К подворью Райта мчи нас, муза, днесь, спеши поведать, что вершится здесь. Утром, чуть свет, мадемуазель Огюстина заявилась в комнату мисс Рант и с ликованием сообщила этой леди об ожидающем их событии.

— Figurez-vous, mademoiselle, que notre homme va se battre — ах, вот будет drole [43] увидеть его со шпагой в руке!

— Не приставайте вы ко мне, Огюстина, со всякими гнусными дрязгами между слугами; этот противный курьер вечно пьян и заводит ссоры.
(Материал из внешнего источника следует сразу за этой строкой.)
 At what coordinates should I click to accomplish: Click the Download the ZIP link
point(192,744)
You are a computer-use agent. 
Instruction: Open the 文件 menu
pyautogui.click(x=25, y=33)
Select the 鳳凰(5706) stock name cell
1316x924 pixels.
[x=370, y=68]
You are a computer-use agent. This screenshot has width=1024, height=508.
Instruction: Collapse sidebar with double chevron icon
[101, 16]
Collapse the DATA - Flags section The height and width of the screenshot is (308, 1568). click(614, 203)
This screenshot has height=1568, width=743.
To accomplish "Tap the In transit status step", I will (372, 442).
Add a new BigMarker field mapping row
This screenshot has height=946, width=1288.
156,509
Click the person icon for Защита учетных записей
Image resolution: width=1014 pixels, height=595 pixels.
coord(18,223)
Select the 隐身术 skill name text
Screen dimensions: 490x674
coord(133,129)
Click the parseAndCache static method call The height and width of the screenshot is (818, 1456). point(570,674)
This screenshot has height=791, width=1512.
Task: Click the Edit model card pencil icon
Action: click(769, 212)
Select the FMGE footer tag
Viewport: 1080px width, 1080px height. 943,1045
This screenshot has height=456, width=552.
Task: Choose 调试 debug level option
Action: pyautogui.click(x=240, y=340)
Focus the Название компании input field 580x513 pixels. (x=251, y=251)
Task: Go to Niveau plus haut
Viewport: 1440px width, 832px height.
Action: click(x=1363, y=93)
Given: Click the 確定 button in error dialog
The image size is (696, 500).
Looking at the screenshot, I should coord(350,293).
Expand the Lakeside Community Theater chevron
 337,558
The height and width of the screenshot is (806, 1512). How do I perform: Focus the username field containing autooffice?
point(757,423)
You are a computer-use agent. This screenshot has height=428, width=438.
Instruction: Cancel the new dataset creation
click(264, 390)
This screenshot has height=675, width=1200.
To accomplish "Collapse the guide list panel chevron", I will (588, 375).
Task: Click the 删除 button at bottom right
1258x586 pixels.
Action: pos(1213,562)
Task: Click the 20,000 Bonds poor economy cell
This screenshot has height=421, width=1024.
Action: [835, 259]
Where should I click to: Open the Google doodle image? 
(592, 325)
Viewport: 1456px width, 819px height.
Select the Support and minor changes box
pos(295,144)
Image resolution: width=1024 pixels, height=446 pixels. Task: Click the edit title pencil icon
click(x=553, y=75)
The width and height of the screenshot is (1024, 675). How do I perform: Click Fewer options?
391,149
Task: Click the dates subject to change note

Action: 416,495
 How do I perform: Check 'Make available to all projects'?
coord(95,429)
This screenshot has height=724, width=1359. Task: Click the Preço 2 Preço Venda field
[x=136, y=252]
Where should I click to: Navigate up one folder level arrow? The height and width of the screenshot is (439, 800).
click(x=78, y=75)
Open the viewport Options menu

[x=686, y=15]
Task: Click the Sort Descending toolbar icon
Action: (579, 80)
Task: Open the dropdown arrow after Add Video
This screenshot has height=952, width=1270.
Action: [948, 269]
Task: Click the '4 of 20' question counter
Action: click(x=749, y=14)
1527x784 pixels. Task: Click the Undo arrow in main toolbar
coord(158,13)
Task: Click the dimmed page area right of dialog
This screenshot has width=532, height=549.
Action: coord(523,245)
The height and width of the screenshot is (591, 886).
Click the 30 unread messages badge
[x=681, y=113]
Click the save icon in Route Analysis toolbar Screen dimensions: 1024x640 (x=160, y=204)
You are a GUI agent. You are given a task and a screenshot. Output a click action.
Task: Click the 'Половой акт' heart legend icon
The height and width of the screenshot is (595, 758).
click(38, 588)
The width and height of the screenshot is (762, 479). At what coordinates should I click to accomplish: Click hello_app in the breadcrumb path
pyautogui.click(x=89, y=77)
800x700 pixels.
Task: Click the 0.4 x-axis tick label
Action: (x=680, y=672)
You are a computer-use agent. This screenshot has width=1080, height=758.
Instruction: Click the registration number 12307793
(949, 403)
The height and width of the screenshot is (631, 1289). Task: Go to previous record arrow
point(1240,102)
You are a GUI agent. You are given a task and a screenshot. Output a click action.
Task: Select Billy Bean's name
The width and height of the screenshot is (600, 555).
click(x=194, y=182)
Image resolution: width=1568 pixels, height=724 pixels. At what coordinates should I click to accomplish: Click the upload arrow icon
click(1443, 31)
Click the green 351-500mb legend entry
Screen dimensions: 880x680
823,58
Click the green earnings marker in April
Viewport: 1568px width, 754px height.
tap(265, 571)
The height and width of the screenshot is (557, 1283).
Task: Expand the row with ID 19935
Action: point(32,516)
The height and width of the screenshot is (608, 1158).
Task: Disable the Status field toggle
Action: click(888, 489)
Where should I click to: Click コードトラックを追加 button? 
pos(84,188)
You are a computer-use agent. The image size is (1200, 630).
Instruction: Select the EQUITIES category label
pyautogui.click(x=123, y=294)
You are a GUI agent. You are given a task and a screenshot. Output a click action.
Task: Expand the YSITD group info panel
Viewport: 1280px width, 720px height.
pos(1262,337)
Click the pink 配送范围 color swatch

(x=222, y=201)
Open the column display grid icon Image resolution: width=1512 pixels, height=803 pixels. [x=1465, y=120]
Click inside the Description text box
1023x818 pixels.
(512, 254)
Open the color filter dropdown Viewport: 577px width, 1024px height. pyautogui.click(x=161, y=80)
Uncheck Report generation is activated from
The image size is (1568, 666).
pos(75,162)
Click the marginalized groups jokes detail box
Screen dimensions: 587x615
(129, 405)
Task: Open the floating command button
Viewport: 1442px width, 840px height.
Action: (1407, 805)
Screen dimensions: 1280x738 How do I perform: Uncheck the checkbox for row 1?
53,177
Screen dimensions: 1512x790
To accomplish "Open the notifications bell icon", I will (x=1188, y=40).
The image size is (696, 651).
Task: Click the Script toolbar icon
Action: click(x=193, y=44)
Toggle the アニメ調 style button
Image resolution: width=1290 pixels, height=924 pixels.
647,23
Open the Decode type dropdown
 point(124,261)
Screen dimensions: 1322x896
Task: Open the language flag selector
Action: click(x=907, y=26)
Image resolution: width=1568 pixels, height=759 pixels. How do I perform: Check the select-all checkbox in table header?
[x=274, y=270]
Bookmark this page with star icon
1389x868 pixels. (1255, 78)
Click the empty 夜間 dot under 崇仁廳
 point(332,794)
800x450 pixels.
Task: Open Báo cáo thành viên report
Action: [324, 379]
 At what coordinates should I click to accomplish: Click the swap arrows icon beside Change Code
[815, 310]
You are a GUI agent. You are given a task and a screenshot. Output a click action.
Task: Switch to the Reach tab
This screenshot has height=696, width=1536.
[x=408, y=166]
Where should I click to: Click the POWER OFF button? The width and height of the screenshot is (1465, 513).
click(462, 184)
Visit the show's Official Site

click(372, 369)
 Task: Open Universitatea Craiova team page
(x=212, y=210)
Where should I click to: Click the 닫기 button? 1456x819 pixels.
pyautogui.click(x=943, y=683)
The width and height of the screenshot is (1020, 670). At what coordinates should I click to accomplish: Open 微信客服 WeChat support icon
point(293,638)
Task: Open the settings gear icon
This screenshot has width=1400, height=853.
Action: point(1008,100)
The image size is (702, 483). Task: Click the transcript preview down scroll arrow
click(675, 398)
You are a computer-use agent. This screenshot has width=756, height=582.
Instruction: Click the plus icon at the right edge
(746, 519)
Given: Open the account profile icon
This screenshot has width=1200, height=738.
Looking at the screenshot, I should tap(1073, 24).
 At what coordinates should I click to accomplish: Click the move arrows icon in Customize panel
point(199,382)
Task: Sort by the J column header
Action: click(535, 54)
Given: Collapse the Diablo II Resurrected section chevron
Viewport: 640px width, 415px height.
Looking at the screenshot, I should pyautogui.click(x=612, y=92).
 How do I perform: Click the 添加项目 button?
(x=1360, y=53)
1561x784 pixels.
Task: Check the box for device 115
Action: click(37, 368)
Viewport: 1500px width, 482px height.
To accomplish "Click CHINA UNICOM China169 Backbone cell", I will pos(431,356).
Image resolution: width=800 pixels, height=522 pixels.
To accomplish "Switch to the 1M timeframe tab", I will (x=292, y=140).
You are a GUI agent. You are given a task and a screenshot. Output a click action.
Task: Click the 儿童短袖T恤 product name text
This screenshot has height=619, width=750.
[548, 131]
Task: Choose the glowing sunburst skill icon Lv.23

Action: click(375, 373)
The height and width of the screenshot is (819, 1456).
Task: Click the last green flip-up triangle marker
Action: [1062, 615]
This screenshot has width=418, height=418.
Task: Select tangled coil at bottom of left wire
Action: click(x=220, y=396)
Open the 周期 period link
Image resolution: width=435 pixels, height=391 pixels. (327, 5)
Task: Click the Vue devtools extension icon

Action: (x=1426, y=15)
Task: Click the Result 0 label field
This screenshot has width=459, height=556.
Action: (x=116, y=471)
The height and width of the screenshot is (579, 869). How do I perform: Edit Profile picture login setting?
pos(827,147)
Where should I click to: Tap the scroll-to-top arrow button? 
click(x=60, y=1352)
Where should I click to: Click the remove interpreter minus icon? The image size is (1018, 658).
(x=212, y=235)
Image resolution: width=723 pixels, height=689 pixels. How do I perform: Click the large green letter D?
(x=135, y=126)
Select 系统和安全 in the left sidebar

— Mon Diou, qu'elle est bete! [44] воскликнула Огюстина, — Но я же вам не о курьере толкую; я о нем, о… l'objet, le peintre dont niadame s'est amourachee, Monsieur [45] Фийш.

— О мистере Фитче! — закричала Рант, вскочив с кровати. — Мистер Фитч дерется на дуэли! Огюстина, живо — мои чулки, капот… Скажи, где, как, когда?

Огюстина рассказала ей наконец, что дуэль состоится сегодня же, в девять утра, за ветряной мельницей и что джентльмен, с которым Фитч дерется, накануне вечером обедал в их отеле в обществе de ce petit milord [46], который будет его секундантом.

С быстротой молнии Райт кинулась в спальню своей покровительницы. Та спала крепким сном; и вообразите сами, каковы были ее чувства, когда она пробудилась и услышала эту страшную весть.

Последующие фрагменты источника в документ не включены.